Published by Cambridge University Press, 1992, Paperback.
Condition: Very Good. Lightly rubbed at the tips of the wrappers. Previous owners’ inscription to the first blank and the title page.
A Later Printing. From the cover: People inescapably are shaped by the culture in which they live, while culture itself is made and remade by people. Human beings in their daily lives feel a genuine freedom of thought and belief, yet this is unavoidably constrained by cultural limitations such as those imposed by the language spoken, the knowledge developed and the information available at any time. In this book, Margaret Archer provides an analysis of the nature and stringency of cultural constraints and the conditions and degrees of cultural freedom, and offers a radical new explanation of the tension between them.

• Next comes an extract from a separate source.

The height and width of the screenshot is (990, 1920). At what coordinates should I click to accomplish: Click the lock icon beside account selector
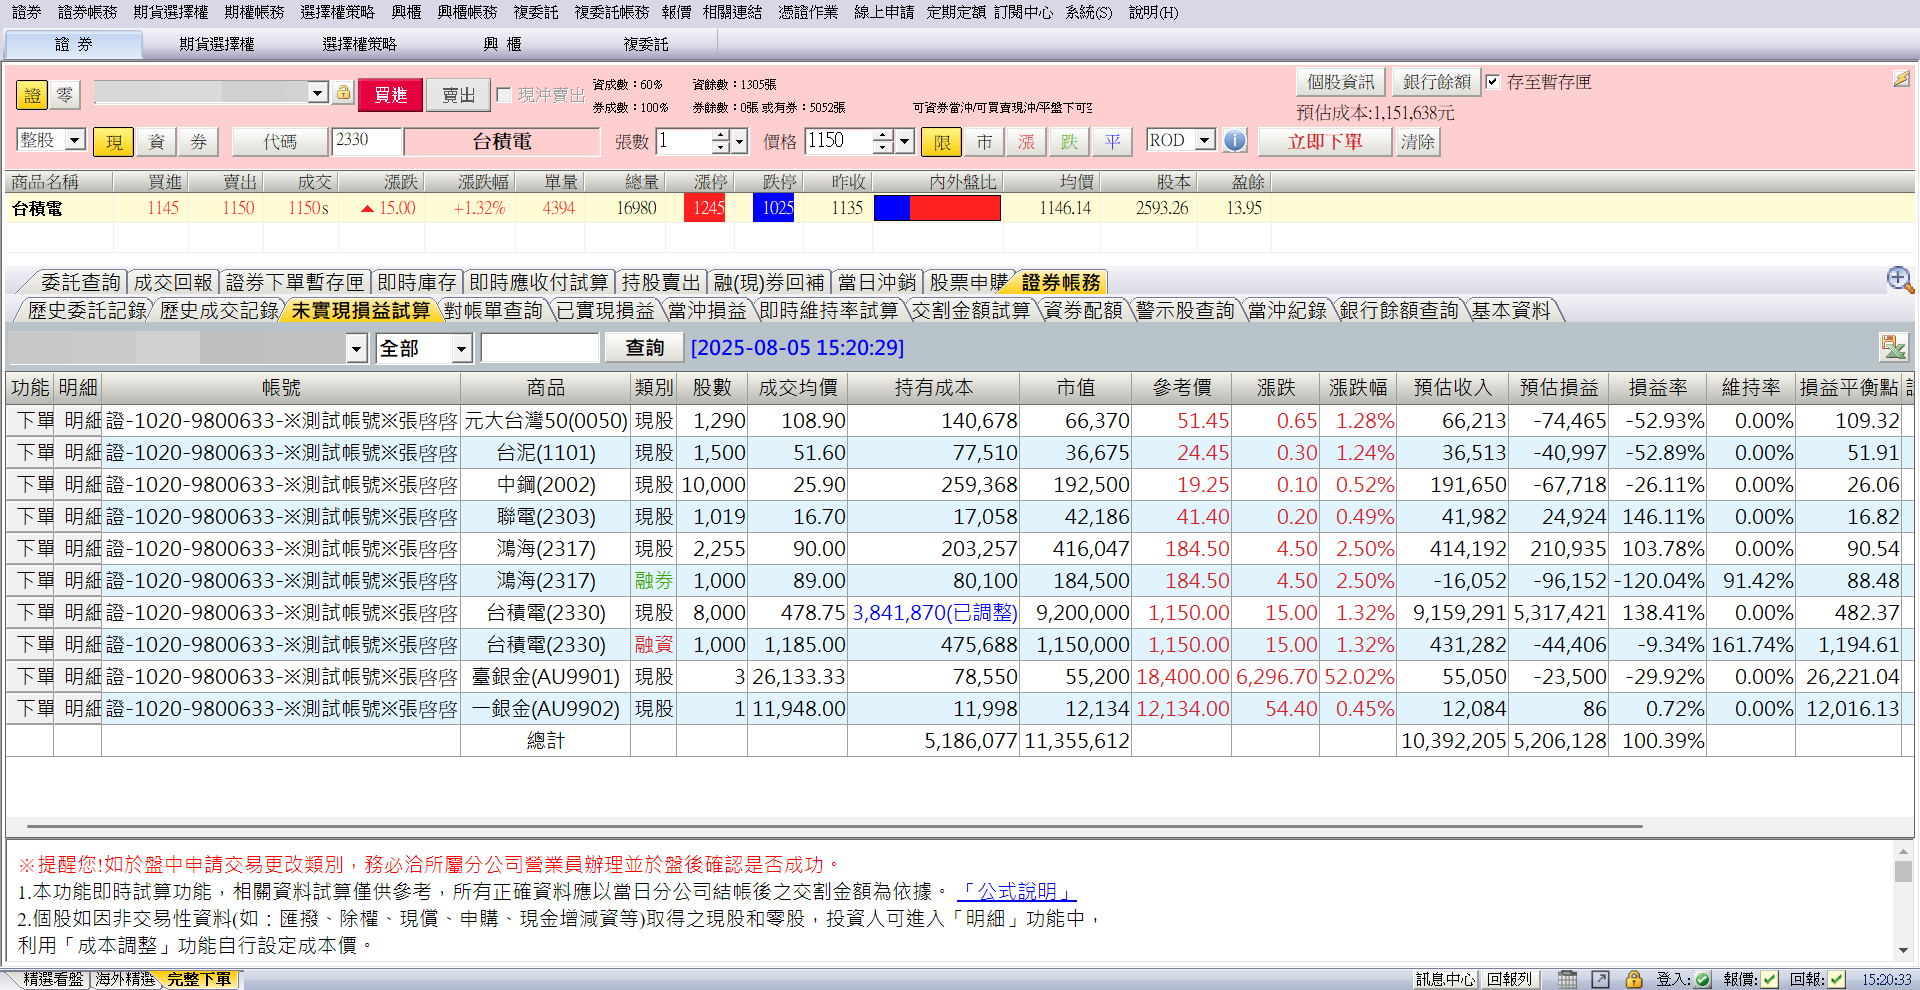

Archers analysis focuses on the distinction between logical relations belonging to the world of ideas itself, and causal relationships belonging to the world of people as they make use of ideas in their interaction. She begins by separating key features of culture which affect people by moulding the action contexts in which they find themselves, and then examines what different actors do in these contexts, under the prompting of their own interests. Finally, she investigates the effects of socio-cultural interaction, which is viewed as the source of cultural change. She suggests that the problem of culture and agency directly parallels the problem of structure and agency, and that both problems can be solved by using the same analytical framework. She therefore paves the way towards the theoretical unification of the structural and cultural fields.
This provocative yet constructive contribution to social theory will have a considerable impact on the field, and will appeal widely to social scientists and philosophers.